Novembro, 2023 - Edição 297
Começou mais uma guerra
Abra os olhos. Não dá pra desejar Bom Dia. Fomos dormir e na madrugada, distante, mas como se fosse bem ao nosso lado, a festa de música eletrônica é
interrompida por bombardeios e ataques de todos os lados. Estamos em guerra
também, de alguma forma.
Não consigo parar de pensar naquela turma toda que se divertia na rave
baticundum, colorida, lisérgica, animada. À altura do ataque, muitos já deviam
estar se preparando pra voltar para casa, cansados. Outros, possivelmente
estavam tão embriagados ou drogados que talvez nem tenham percebido o
que ocorria, não tenham se dado conta, sem condições de correr, fugir, pensar.

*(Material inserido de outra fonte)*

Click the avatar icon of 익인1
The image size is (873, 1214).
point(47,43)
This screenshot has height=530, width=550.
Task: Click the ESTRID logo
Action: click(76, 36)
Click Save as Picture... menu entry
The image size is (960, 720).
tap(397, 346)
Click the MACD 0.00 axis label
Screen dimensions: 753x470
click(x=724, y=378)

Encontros desfeitos, amores perdidos. Não se fez silêncio. Os sons do horror,
imaginamos. Centenas de mortos, tantos outros sequestrados e ainda em poder
do Hamas, o grupo terrorista que abriu, na verdade, escancarou, a boca do
inferno ao atacar Israel, começando pela festa mais próxima que encontraram
do território que dizem defender.
A partir daí, da manhã do sábado, 7 de outubro de 2023, ninguém mais
pode ter paz ao redor do mundo, que agora acompanha, alarmado, minuto a
minuto, a escalada do conflito. Seja por ter alguém ainda ali por perto, seja por
esperar que este alguém seja resgatado em segurança, seja por saber que ali,
na verdade, nada mais pode ser considerado seguro, em qualquer dos lados,
nenhum lugar. As bestas foram soltas, e não sabemos o que fazer para que retornem. No fundo, no fundo, intuímos que não há mais, mesmo, volta. Mísseis cruzam os céus, exércitos de drones furam bloqueios, milhares de jovens agora são
convocados para fronts de sons malignos, atendendo a ordens de vida e morte.

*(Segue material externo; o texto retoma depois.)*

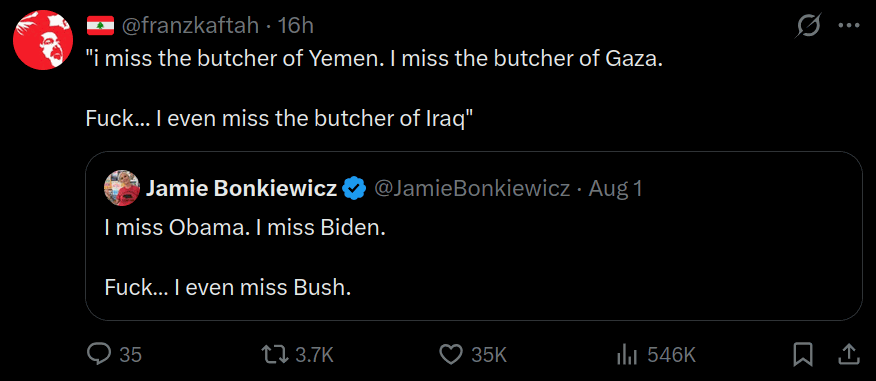876x381 pixels.
Task: Click the view analytics bar chart icon
Action: point(629,354)
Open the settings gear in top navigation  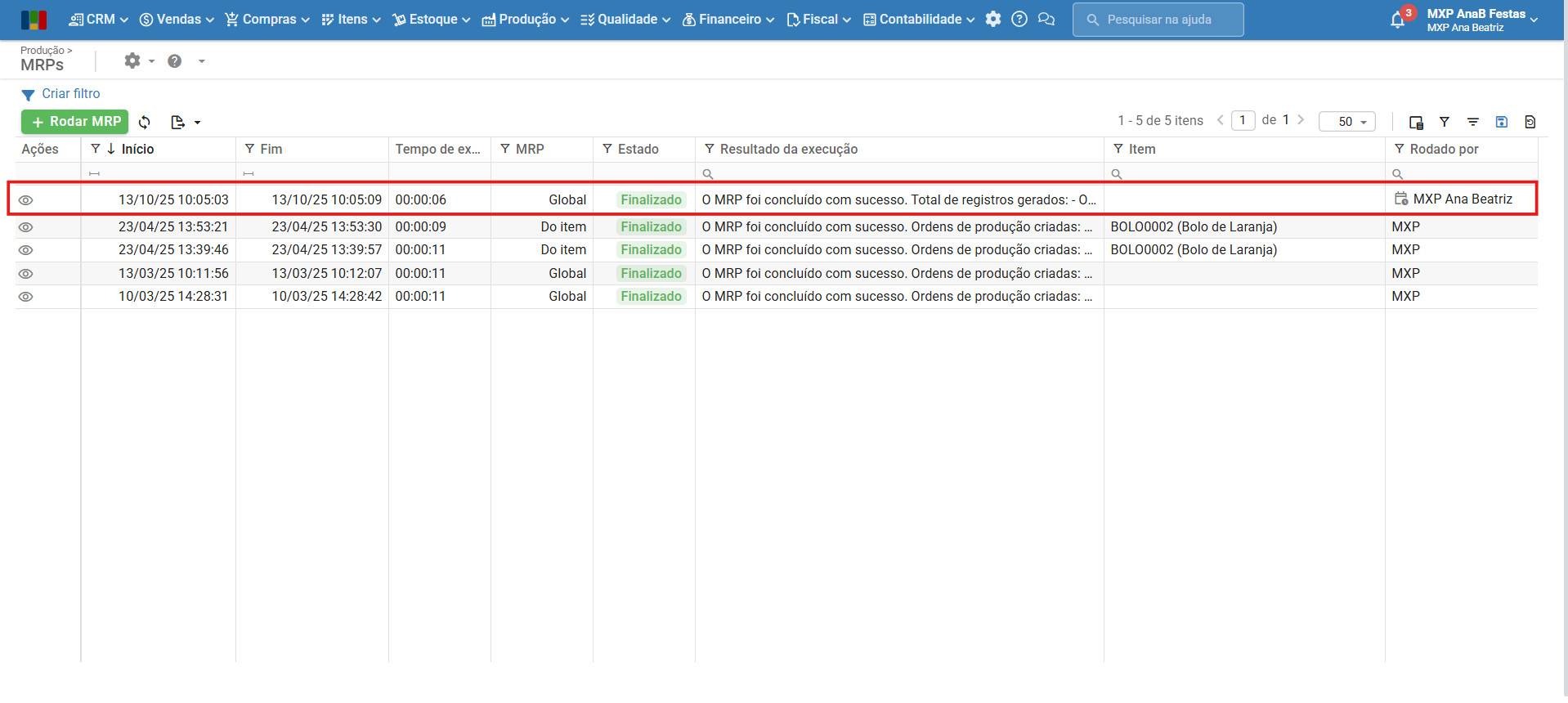click(992, 20)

Elementos que conhecemos, polarização, religião, violência, raivas históricas, se misturam. Líderes totalitários lutando pelo poder, mesmo que nem
sempre – quase nunca – representem a vontade de seus liderados, e serão eles,
nós, os atingidos. Os fatos se repetem em escala maior ou menor ao redor do
planeta, e nem todos percebem sua real gravidade, repetindo um mantra de que
é coisa de lá de longe.
Mas esse longe se aproxima. E a diferença é que acompanhamos a realidade como quem vê filmes no streaming. As imagens são abundantes e, ainda,
além, das produzidas pelas máquinas de guerra onde a primeira vítima é sempre
a verdade.
Se foram mortos decapitados, dentro de suas casas, nos bunkers onde se
abrigavam pensando que todos os ataques viriam apenas do céu. Se estão morrendo de fome, sede, em seu êxodo, mulheres e crianças, ouvimos seus choros,
os gritos, vemos corpos espalhados, funerais coletivos, vilas e cidades inteiras
arrasadas. Como é possível apoiar qualquer um desses lados? O que ataca se
foram atacados, o que reage, e nesse caso em uma correlação de forças praticamente desleal, e foi inacreditavelmente a parte mais fraca a que botou fogo no
pavio. Como descrever o turbilhão de sentimentos que afloram nos povos envolvidos que também passam a se debater além daquelas fronteiras?
Viramos imediatamente, além de técnicos em futebol, especialistas em
guerra, geopolítica, ideologias, uns cobrando aos outros posições, como se estas
pudessem extinguir o mal maior dos extremistas. As redes sociais repletas de
imagens como se todos estivessem na cobertura aguardando – em suas salas
seguras – invasões, explosões, a destruição de entradas e saídas, as ainda inúteis
tentativas diplomáticas.
As informações desencontradas, os apelos de familiares em busca de
desaparecidos. E, ainda, completando, as ridículas brigas entre jornalistas
procurando palavras com lupa em matérias e comunicados oficiais, mais uma
vez certificando a polarização, a identificação como terroristas ou não, quando
tudo isso já está tão claro diante de nossos olhos. Sempre esteve, mas estamos
com o terrível hábito de justificar guerras, muitas empurradas pelo tempo, ódio
acumulado, esquecidas pelos continentes. Até que nos atinjam, como esta agora,
contrapondo dois povos com direito a viver e em paz, cada um em suas terras.
Embora não exista mais qualquer lugar seguro – e isso é evidente.